### Selected excerpt

Paul Harrill’s Something, Anything. In April, Darren Hughes spoke with Harrill for the Notebook and wrote: “In an era when ‘contemplative’ filmmakers tend to evoke Tarkovsky, Dreyer, Malick, and the Dardennes, Harrill’s style is decidedly conventional—old-fashioned, even…. The cutting is standard continuity, and the pace, though slower than most multiplex fare, will feel familiar to viewers of classical Hollywood. Finally, though, Something, Anything has the soul of a Bergman film—if not its style—remaining agnostic on questions of God and putting its faith, instead, in human affection. A film about a woman of few words who swallows her emotions and fends off despair, Something, Anything manages, in its final moments, to capture two minor miracles, both of them earth-bound and sublime.” J. J. Murphy notes that it “concerns a kind of spiritual journey by a straight, young middle-class protagonist, Peggy (Ashley Shelton), who transforms into a very different person (Margaret) during the course of the film. Harrill’s sensitive and engaging character study reminds me of two other indie films, Hal Hartley’s Trust (1991) and Todd Haynes’s Safe (1995), in how Peggy’s life seems to be going along smoothly and then suddenly falls apart in ways that prove both deeply moving and sad.”

“Harrill’s writing and directing is sensitive in the best way possible, highlighting small details of behavior sharply but unfussily,” writes Glenn Kenny. “And Shelton’s performance has a steady intensity that gives off a soft but beautiful light throughout.”

Lev Kalman and Whitney Horn’s L for Leisure. For Calum Marsh, it’s a “sublime comedy [that] takes all manner of idleness very seriously, and one of its most refreshing qualities is how it makes chilling out look guiltlessly appealing.”

Lawrence Michael Levine’s Wild Canaries. See today‘s roundup.

John Magary’s The Mend. “A convincing and refreshingly indirect examination of handed-down emotional flaws,” writes John DeFore in the Hollywood Reporter. The film “observes the latest in a lifelong series of fights and reunions between two brothers. As the prodigal who dips in and out of his settled sibling’s life unpredictably, Josh Lucas offers one of his strongest performances to date; the comparably unknown Stephen Plunkett, though not the film’s main focus, makes an excellent foil.” More from Dan Gentile (Austin Chronicle) and Rodrigo Perez (Playlist, D+). For Glenn Kenny, The Mend “is not just a staggering debut feature, it’s a staggering movie full stop…. The movie is never not profanely hilarious, but it’s also almost nerve-wrackingly tense throughout.” BlackBook‘s Hillary Weston interviews Magary.

### Prompt A
Rescale the entries starting at the line that contains "397-7118 (134, 2294)" and ending at the line that contains "http://timeanddate.com/s/1uqs (165, 414)", both included. Reproduce every line, requests included, and multiply each coordinate in the answers by 2, rounding to whole numbers with halves rounded up.
The text above and the entries that follow come from unrelated sources.

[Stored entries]
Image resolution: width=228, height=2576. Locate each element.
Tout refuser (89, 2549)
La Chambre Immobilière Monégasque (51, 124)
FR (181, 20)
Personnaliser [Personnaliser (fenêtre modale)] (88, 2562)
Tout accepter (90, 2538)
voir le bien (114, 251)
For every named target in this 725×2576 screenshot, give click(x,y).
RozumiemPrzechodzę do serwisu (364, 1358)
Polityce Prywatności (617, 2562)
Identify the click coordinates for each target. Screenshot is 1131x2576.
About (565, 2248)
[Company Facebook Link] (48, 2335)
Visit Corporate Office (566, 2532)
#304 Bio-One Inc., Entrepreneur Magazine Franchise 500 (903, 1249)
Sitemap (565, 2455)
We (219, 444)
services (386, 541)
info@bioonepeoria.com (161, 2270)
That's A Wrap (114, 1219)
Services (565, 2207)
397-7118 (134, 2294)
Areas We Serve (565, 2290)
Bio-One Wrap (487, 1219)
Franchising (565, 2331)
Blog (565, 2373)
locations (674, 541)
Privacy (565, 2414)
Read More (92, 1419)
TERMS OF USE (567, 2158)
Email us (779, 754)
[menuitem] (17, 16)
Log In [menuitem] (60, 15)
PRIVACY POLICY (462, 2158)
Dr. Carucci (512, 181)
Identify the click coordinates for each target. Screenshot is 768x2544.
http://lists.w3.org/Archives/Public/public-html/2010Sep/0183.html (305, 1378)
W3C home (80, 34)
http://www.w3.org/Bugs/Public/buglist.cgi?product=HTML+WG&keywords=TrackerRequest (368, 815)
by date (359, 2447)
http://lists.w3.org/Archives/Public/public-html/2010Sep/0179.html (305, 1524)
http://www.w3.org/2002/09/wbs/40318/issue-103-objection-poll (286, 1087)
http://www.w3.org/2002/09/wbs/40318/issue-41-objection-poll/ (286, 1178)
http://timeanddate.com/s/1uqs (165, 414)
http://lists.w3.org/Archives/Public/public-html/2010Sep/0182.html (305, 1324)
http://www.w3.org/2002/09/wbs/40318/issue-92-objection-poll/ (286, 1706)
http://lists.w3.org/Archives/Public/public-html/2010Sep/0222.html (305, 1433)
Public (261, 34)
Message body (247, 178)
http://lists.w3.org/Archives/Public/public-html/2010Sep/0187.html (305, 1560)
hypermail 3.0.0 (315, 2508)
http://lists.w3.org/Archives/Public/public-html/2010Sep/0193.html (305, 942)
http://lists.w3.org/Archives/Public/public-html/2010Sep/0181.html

### Prompt B
Summarize the excerpt on independent films in exactly two sentences.

### Worked answer A
397-7118 (268, 4588)
Areas We Serve (1130, 4580)
Bio-One Wrap (974, 2438)
Franchising (1130, 4662)
Blog (1130, 4746)
locations (1348, 1082)
Privacy (1130, 4828)
Read More (184, 2838)
TERMS OF USE (1134, 4316)
Email us (1558, 1508)
[menuitem] (34, 32)
Log In [menuitem] (120, 30)
PRIVACY POLICY (924, 4316)
Dr. Carucci (1024, 362)
Identify the click coordinates for each target. Screenshot is 768x2544.
http://lists.w3.org/Archives/Public/public-html/2010Sep/0183.html (610, 2756)
W3C home (160, 68)
http://www.w3.org/Bugs/Public/buglist.cgi?product=HTML+WG&keywords=TrackerRequest (736, 1630)
by date (718, 4894)
http://lists.w3.org/Archives/Public/public-html/2010Sep/0179.html (610, 3048)
http://www.w3.org/2002/09/wbs/40318/issue-103-objection-poll (572, 2174)
http://www.w3.org/2002/09/wbs/40318/issue-41-objection-poll/ (572, 2356)
http://timeanddate.com/s/1uqs (330, 828)

### Worked answer B
The excerpt gathers critical responses to several independent films, including Paul Harrill's Something, Anything, which Darren Hughes, J. J. Murphy, and Glenn Kenny commend for its conventional style with the soul of a Bergman film, its sensitive character study of Peggy, and Ashley Shelton's steady performance. It also quotes Calum Marsh calling Lev Kalman and Whitney Horn's L for Leisure a sublime comedy, and cites John DeFore and Glenn Kenny praising John Magary's The Mend for its examination of two brothers and for being both hilarious and tense.